Dataset entries:
↓↓↓

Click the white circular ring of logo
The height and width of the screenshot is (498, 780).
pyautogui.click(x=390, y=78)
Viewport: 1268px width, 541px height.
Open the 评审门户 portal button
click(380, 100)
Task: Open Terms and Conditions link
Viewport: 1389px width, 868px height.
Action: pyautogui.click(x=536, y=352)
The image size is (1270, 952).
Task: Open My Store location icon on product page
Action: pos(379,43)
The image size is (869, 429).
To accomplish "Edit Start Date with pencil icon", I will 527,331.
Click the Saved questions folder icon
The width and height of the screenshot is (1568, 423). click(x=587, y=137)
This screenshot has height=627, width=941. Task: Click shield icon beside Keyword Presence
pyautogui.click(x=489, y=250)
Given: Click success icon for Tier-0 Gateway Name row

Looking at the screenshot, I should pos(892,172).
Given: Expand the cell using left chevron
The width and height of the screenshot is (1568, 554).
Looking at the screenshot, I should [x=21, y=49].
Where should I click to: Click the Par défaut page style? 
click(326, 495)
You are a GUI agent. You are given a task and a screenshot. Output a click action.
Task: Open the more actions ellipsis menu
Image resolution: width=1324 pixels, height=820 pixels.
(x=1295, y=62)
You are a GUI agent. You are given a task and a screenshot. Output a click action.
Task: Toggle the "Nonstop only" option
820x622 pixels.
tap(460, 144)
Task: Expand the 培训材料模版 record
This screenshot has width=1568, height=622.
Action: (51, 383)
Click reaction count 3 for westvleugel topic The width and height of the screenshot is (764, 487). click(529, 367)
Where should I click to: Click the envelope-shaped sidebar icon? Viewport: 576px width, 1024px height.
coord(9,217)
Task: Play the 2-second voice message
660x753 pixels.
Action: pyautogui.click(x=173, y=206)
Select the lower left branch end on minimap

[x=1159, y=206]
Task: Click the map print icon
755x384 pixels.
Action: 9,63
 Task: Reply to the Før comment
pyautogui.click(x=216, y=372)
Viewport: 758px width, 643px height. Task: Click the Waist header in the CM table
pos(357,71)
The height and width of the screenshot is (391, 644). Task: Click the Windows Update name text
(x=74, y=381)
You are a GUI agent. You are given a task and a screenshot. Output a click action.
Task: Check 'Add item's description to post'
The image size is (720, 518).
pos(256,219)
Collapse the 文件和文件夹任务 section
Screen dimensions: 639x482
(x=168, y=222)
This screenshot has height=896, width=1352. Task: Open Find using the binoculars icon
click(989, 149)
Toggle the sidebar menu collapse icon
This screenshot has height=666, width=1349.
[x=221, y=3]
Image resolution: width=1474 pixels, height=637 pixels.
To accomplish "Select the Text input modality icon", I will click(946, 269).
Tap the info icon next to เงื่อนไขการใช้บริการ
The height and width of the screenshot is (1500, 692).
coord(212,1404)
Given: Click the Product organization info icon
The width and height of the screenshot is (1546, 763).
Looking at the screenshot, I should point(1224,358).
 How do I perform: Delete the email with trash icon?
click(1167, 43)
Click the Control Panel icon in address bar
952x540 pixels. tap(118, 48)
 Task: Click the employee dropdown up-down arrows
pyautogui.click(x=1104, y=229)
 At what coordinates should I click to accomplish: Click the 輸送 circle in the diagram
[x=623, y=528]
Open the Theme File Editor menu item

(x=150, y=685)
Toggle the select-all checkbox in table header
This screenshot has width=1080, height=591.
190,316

↑↑↑

All of the data, start to finish: please output it exactly.

Click the white circular ring of logo
The height and width of the screenshot is (498, 780).
pyautogui.click(x=390, y=78)
Viewport: 1268px width, 541px height.
Open the 评审门户 portal button
click(380, 100)
Task: Open Terms and Conditions link
Viewport: 1389px width, 868px height.
Action: pyautogui.click(x=536, y=352)
The image size is (1270, 952).
Task: Open My Store location icon on product page
Action: pos(379,43)
The image size is (869, 429).
To accomplish "Edit Start Date with pencil icon", I will 527,331.
Click the Saved questions folder icon
The width and height of the screenshot is (1568, 423). click(x=587, y=137)
This screenshot has height=627, width=941. Task: Click shield icon beside Keyword Presence
pyautogui.click(x=489, y=250)
Given: Click success icon for Tier-0 Gateway Name row

Looking at the screenshot, I should pos(892,172).
Given: Expand the cell using left chevron
The width and height of the screenshot is (1568, 554).
Looking at the screenshot, I should [x=21, y=49].
Where should I click to: Click the Par défaut page style? 
click(326, 495)
You are a GUI agent. You are given a task and a screenshot. Output a click action.
Task: Open the more actions ellipsis menu
Image resolution: width=1324 pixels, height=820 pixels.
(x=1295, y=62)
You are a GUI agent. You are given a task and a screenshot. Output a click action.
Task: Toggle the "Nonstop only" option
820x622 pixels.
tap(460, 144)
Task: Expand the 培训材料模版 record
This screenshot has width=1568, height=622.
Action: (51, 383)
Click reaction count 3 for westvleugel topic The width and height of the screenshot is (764, 487). click(529, 367)
Where should I click to: Click the envelope-shaped sidebar icon? Viewport: 576px width, 1024px height.
coord(9,217)
Task: Play the 2-second voice message
660x753 pixels.
Action: pyautogui.click(x=173, y=206)
Select the lower left branch end on minimap

[x=1159, y=206]
Task: Click the map print icon
755x384 pixels.
Action: 9,63
 Task: Reply to the Før comment
pyautogui.click(x=216, y=372)
Viewport: 758px width, 643px height. Task: Click the Waist header in the CM table
pos(357,71)
The height and width of the screenshot is (391, 644). Task: Click the Windows Update name text
(x=74, y=381)
You are a GUI agent. You are given a task and a screenshot. Output a click action.
Task: Check 'Add item's description to post'
The image size is (720, 518).
pos(256,219)
Collapse the 文件和文件夹任务 section
Screen dimensions: 639x482
(x=168, y=222)
This screenshot has height=896, width=1352. Task: Open Find using the binoculars icon
click(989, 149)
Toggle the sidebar menu collapse icon
This screenshot has height=666, width=1349.
[x=221, y=3]
Image resolution: width=1474 pixels, height=637 pixels.
To accomplish "Select the Text input modality icon", I will click(946, 269).
Tap the info icon next to เงื่อนไขการใช้บริการ
The height and width of the screenshot is (1500, 692).
coord(212,1404)
Given: Click the Product organization info icon
The width and height of the screenshot is (1546, 763).
Looking at the screenshot, I should point(1224,358).
 How do I perform: Delete the email with trash icon?
click(1167, 43)
Click the Control Panel icon in address bar
952x540 pixels. tap(118, 48)
 Task: Click the employee dropdown up-down arrows
pyautogui.click(x=1104, y=229)
 At what coordinates should I click to accomplish: Click the 輸送 circle in the diagram
[x=623, y=528]
Open the Theme File Editor menu item

(x=150, y=685)
Toggle the select-all checkbox in table header
This screenshot has width=1080, height=591.
190,316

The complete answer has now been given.